**Document:**

========

In the aftermath of a joint legislative study committee report on transportation, Georgia lawmakers have spent the last month figuring out how to extract more money from taxpayers to pay for transportation projects. The report called for at least $1-1.5 billion in additional spending annually. To address “the full universe of transportation needs, including establishment of passenger rail systems,” the report claimed the state would need between $3.9 and $5.4 billion annually, constituting a 20 percent increase in the total state budget.

Georgia House Bill 170, which is supported by Republican Gov. Nathan Deal and House Speaker David Ralston, would raise at least $1 billion per year by making a number of changes to the state gas tax. Gasoline in Georgia is subjected to an excise tax of 7.5 cents per gallon, a 4% sales tax and in most places another local sales tax of 3%-4%. Under H.B. 170, this mix of taxes would be converted to a 29.2 cents per gallon tax, indexed to inflation. This is a tax increase that rises year by year. 

As Tom Crawford with the Gainesville Times noted, “the current mix of excise and sales taxes on gasoline totals roughly 27 cents per gallon.” By indexing the gas tax to inflation and increasing the tax by more than 2 cents per gallon, H.B. 170 is clearly a tax increase.

Drivers of hybrids aren’t forgotten. The bill imposes a car tax hike on alternative fuel vehicles of between $200-$300 per year, indexed to inflation. Virginia’s 2013 transportation tax hike did this as well until Democrat Governor Terry McAuliffe repealed the tax less than 6 months later.

H.B. 170 also engages in an inventive gimmick to generate $500 million in new revenue. By immediately absorbing local gasoline sales tax revenue, the state will now collect and spend money otherwise collected and spent by localities. Most localities spend this money on a bevy of non-transportation needs, like education. Absent the willpower to cut spending though, it is likely local governments will consider tax hikes in the future.

Upon the expiration of local sales taxes on gasoline, H.B. 170 permits localities to raise the local excise tax on gasoline by up to 3 cents per gallon before requiring that further gas tax hikes be approved by referendum for a maximum of 6 cents per gallon in local taxes. This sets in motion future tax hikes, not all of which even need voter approval.

========

**Data lines:**
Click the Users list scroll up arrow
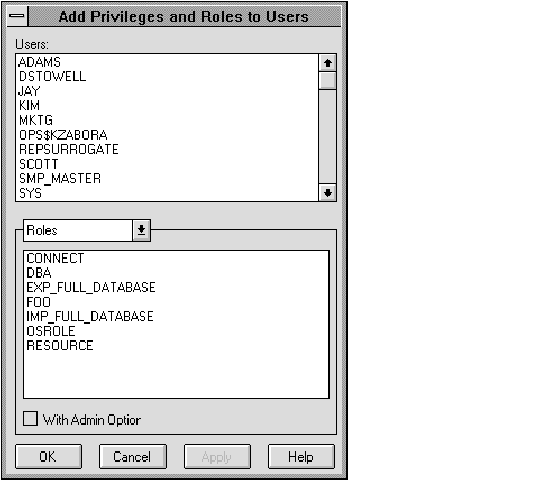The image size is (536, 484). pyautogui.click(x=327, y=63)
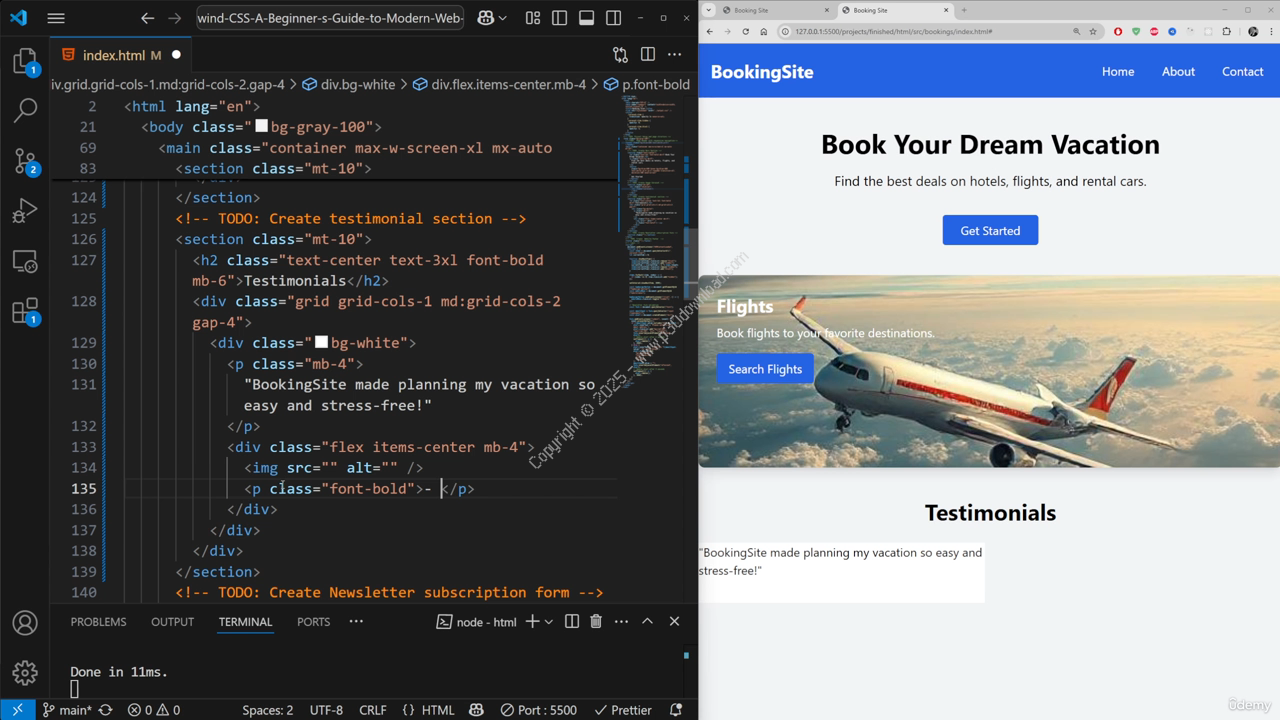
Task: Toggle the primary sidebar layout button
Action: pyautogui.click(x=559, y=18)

========

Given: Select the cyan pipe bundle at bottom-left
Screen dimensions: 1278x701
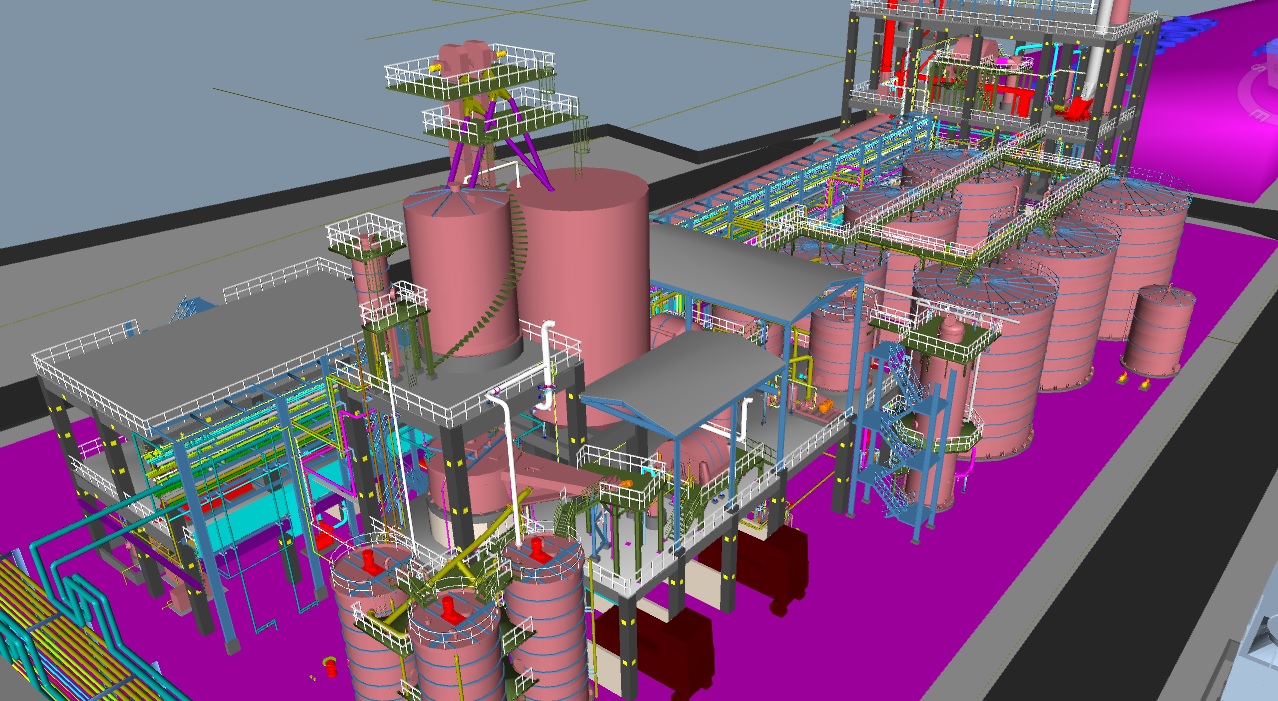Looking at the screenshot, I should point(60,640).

========

**Problems and tasks:**
a – Summarize the article on Georgia's gas tax bill in two sentences.
b – List every person named in the article on Georgia's gas tax bill.
c – Copy the article on Georgia's gas tax bill from "In the aftermath" up to and including "total state budget.".

**Replies:**
a – Georgia House Bill 170 would raise at least $1 billion a year by replacing the state's mix of gasoline excise and sales taxes with a 29.2-cents-per-gallon tax indexed to inflation, and it would add a $200-$300 yearly tax on alternative fuel vehicles. The bill would also have the state absorb local gasoline sales tax revenue and would let localities raise their local gas excise tax, in some cases without voter approval.

b –
Nathan Deal
David Ralston
Tom Crawford
Terry McAuliffe

c –
In the aftermath of a joint legislative study committee report on transportation, Georgia lawmakers have spent the last month figuring out how to extract more money from taxpayers to pay for transportation projects. The report called for at least $1-1.5 billion in additional spending annually. To address “the full universe of transportation needs, including establishment of passenger rail systems,” the report claimed the state would need between $3.9 and $5.4 billion annually, constituting a 20 percent increase in the total state budget.